4. Estimation des coûts
Les coûts varient selon l’option retenue :
- Avenant simple : généralement peu ou pas de frais, parfois 0 à 300 euros de frais administratifs.
- Acte notarié et soulte : frais de notaire (émoluments + débours) souvent compris entre 500 et 2 500 euros selon la complexité et le montant de la soulte. La soulte elle-même dépend de la valeur de la part cédée.
- Rachat de crédit : frais de dossier (quelques centaines d’euros), pénalités de remboursement anticipé éventuelles et frais de garantie si changement de garantie.
- Assurance emprunteur : modification de la quotité ou substitution d’assurance peut engendrer un surcoût ou une réévaluation du tarif.
5. Démarches pratiques et calendrier indicatif
Un calendrier indicatif vous permet de visualiser les délais habituels :
- Préparation du dossier : 1 à 3 semaines.
- Examen par la banque et négociation : 2 à 8 semaines selon complexité.
- Rédaction et signature d’avenant ou acte notarié : 2 à 6 semaines supplémentaires si notaire impliqué.
- Rachat complet : 4 à 12 semaines pour monter le dossier et finaliser l’opération.
Modèles et outils utiles
Préparez un modèle de courrier LRAR demandant la désolidarisation, un relevé synthétique des pièces jointes et, si possible, une simulation banque démontrant que la personne qui reste peut supporter les mensualités.

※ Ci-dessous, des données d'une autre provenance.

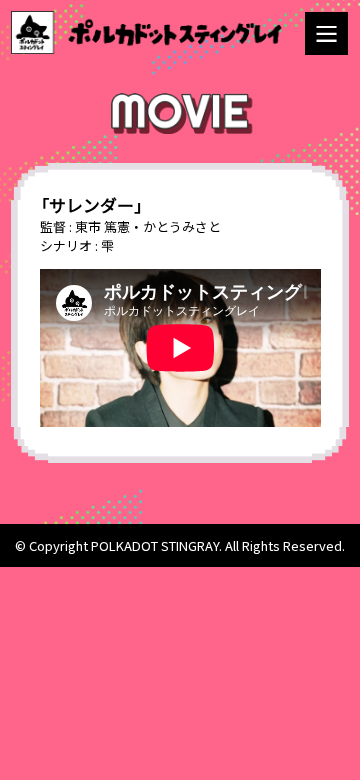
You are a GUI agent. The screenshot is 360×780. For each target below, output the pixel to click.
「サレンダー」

Gardez trace de tous les échanges écrits et des accusés de réception. En cas de refus, envisagez la médiation bancaire, puis un avis juridique si nécessaire.
Recours en cas de refus
Si la banque refuse, plusieurs voies existent : apport de garanties supplémentaires, obtention d’un co-emprunteur remplaçant, rachat par un autre établissement, ou action judiciaire si la banque n’a pas respecté ses obligations contractuelles. Avant d’engager une procédure longue, consultez un notaire ou un avocat spécialisé pour évaluer la stratégie la plus adaptée.
Conseils pratiques
- Ne cessez pas de payer : même si l’autre co-emprunteur ne participe plus, continuer à honorer les échéances protège votre crédit et votre patrimoine.
- Documentez tout : relevés, échanges écrits, preuves de paiement et courriers LRAR sont essentiels.
- Consultez un professionnel : notaire, courtier ou avocat peut vous aider à choisir la meilleure option et chiffrer la soulte.
La désolidarisation d’un crédit est souvent réalisable mais demande préparation, preuves et négociation. Priorisez la sécurité financière, veillez à obtenir la confirmation écrite de la banque et, si besoin, faites-vous accompagner pour limiter les risques et les coûts.